[Data supplied — start]
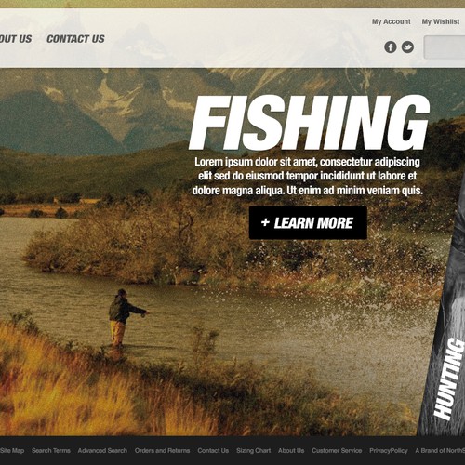Open the Search Terms footer link
The height and width of the screenshot is (465, 465).
pyautogui.click(x=51, y=450)
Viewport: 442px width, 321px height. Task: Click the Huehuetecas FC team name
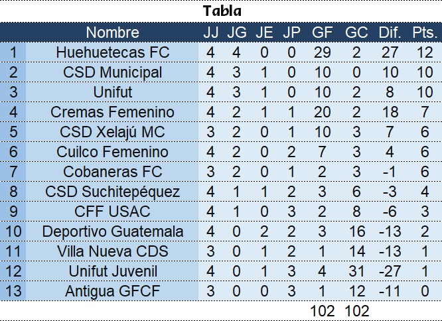coord(113,52)
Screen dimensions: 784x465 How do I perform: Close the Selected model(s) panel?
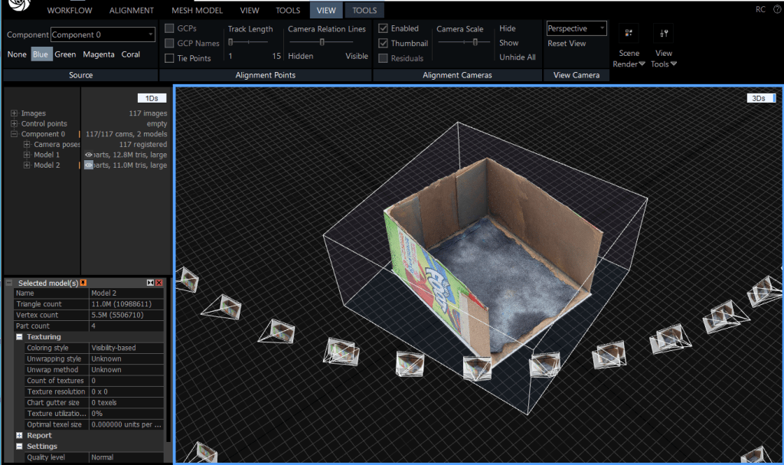pyautogui.click(x=159, y=283)

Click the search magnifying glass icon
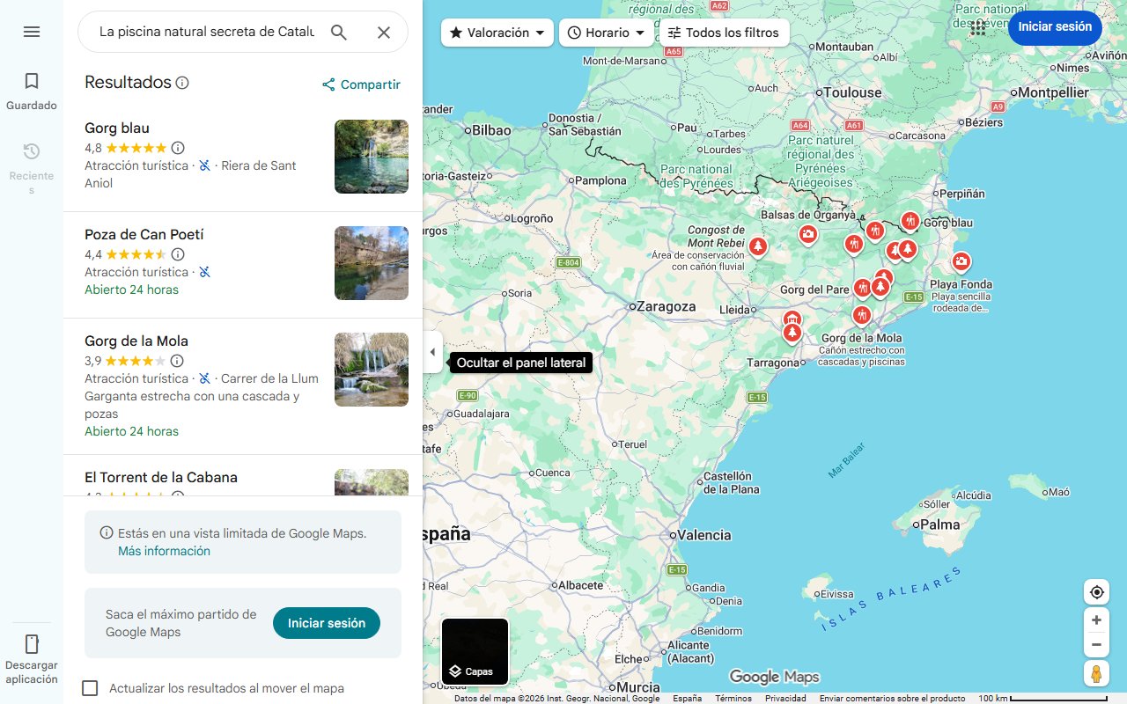[x=339, y=32]
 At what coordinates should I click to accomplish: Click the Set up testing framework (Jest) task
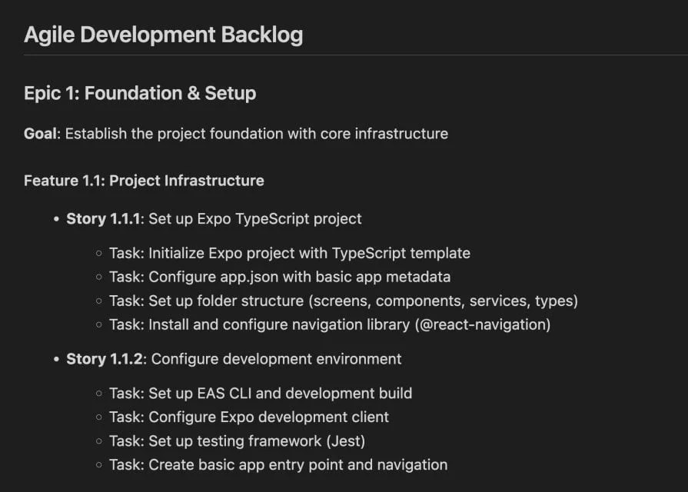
[Data supplied — finish]
- [Problem to work on]
Starting at the line that contains "Screen dimensions: 784x465", reproduce each line exactly through the end of the entries above, leaving every picture out.

- [Problem solution]
Screen dimensions: 784x465 How do I perform: Close the Selected model(s) panel?
pyautogui.click(x=159, y=283)

Click the search magnifying glass icon
[x=339, y=32]
 At what coordinates should I click to accomplish: Click the Set up testing framework (Jest) task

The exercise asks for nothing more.